Accordingly, the management of these cases remains problematic: the fair possibility of fetal survival is weighed against the expected risk of maternal complications, and for this reason, many reported cases were managed by immediate termination. However, some authors support the option of conservation under strict hospital-based observation and follow-up. In this case, we support the latter policy for the following reasons. First, conservative management of some reported cases was successful, with fetal survival . Second, most expected complications can be diagnosed by strict follow-up and clinical observation. Third, although the risk of PTD cannot be excluded during conservative management, this risk does not seem to increase with advanced gestational age . According to these findings, we suggest that conservative management should always be a choice in such patients.
Amniocentesis is expected to be beneficial in decision making; a triploid fetus would be expected to be severely malformed and thus, termination of pregnancy would be recommended.
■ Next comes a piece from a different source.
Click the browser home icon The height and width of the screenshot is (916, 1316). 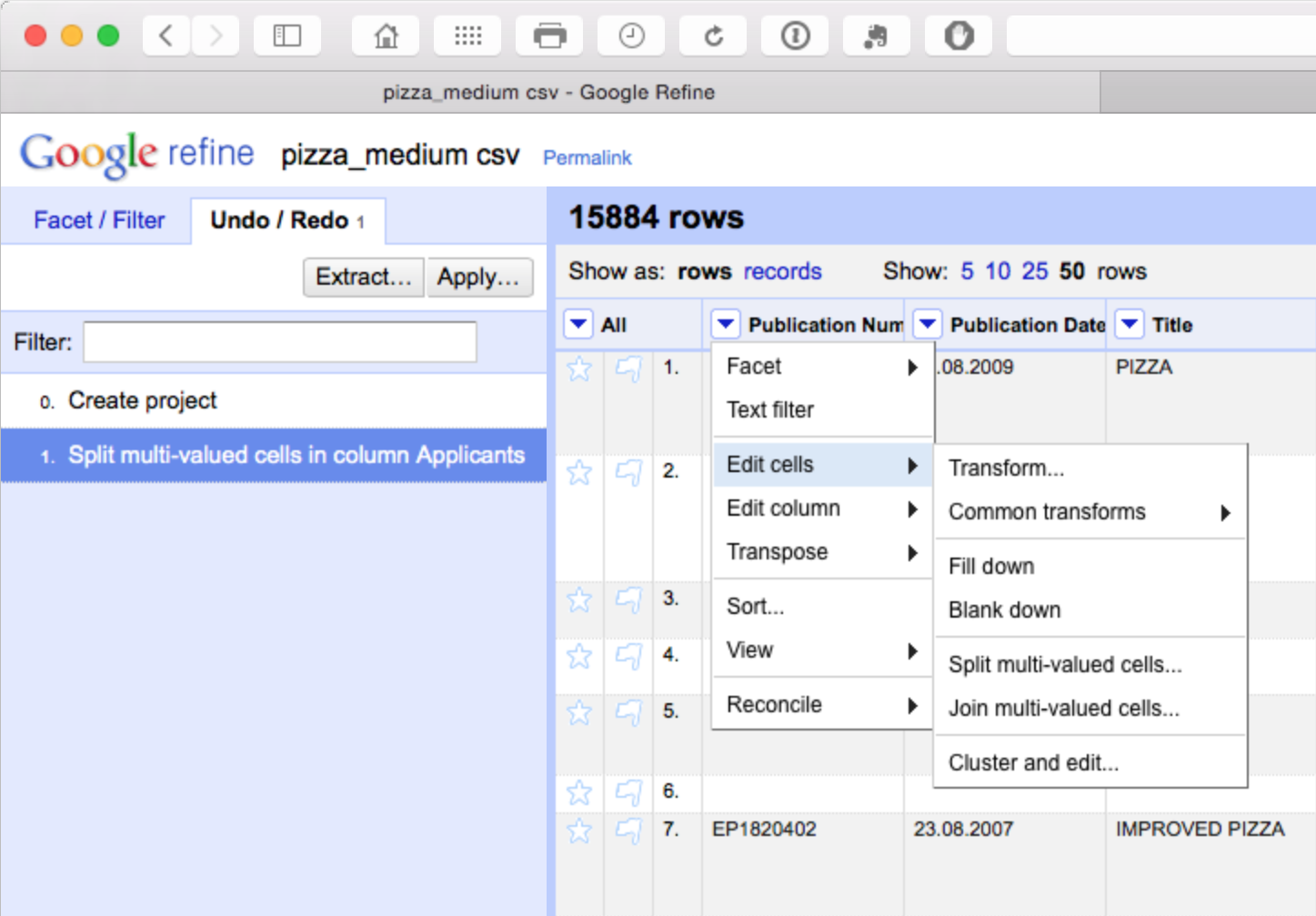386,36
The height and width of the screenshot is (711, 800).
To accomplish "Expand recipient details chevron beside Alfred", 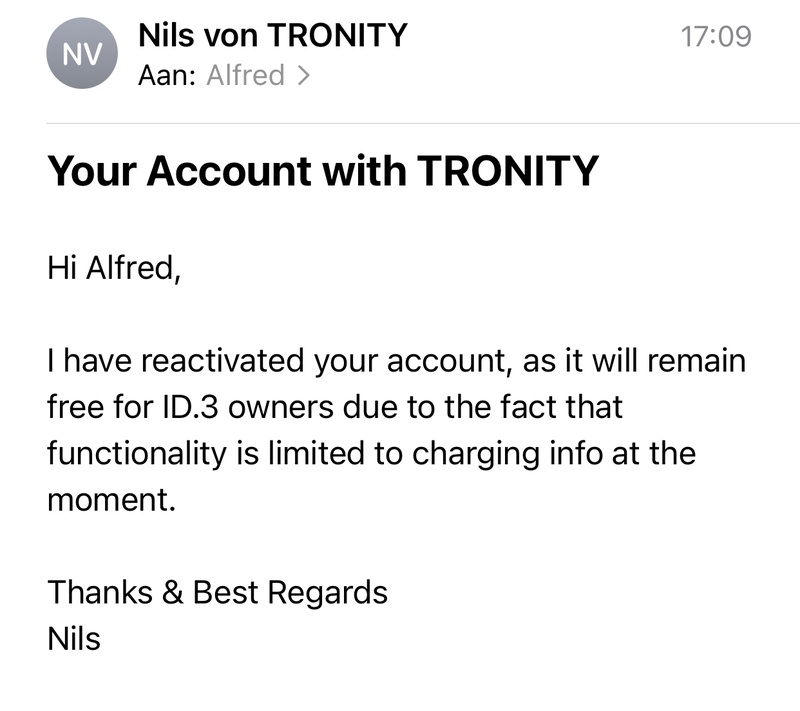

A diploid fetus (46XX or 46XY of maternal and paternal origins) indicates a viable fetus with a normal placenta and therefore, pregnancy can be allowed to continue . With regard to our patient, the option of amniocentesis was refused and we were obligated to manage our patient conservatively according to her will. Unfortunately, our patient experienced serious complications during conservation and hysterotomy was indicated; the fetus was alive but did not survive. However, as our patient was managed conservatively as long as possible and she did not experience any adverse post-operative outcomes including gestational trophoblastic disease, these findings may support the relative safety of conservation of these cases.
The falsely low result for serum β-hCG represents another interesting point in our patient's case; this is described as the 'high-dose hook effect'. This effect is not specific for β-hCG. It occurs when there is an inordinate amount of substance being measured by an immunoassay; this causes the formation of incomplete antibody-antigen complexes. Accordingly, below a certain threshold concentration, the assay will reflect the concentration of the substance correctly. Above this concentration, the assay will record falsely lower results as the concentration rises higher. This can be corrected by dilution of a sample and this was exactly what we did in this case .
It is infeasible to correlate between the occurrence of complete hydatidiform mole with a coexisting fetus and ovulation induction, particularly with clomiphene citrate, because the number of reported cases is limited. However, the association between complete hydatidiform mole and ovulation induction has not been confirmed; the incidence of complete hydatidiform mole following ovulation induction with clomiphene citrate was 1:659 [9, 10]. However, Piura et al. reported 30 cases of twin pregnancy with complete hydatidiform mole and a co-existent fetus. Of these, nine cases (30%) were preceded by ovulation induction with either hMG/hCG (eight cases) or clomiphene citrate (one case). Five out of eight patients who received human menopausal gonadotropin (hMG)/human chorionic gonadotropin (hCG) were exposed to assisted reproductive technologies (in vitro fertilization/embryo transfer (IVF/ET) in three women, intra-cytoplasmic sperm injection/embryo transfer (ICSI-ET) in two women) . This correlation may need further study and explanation.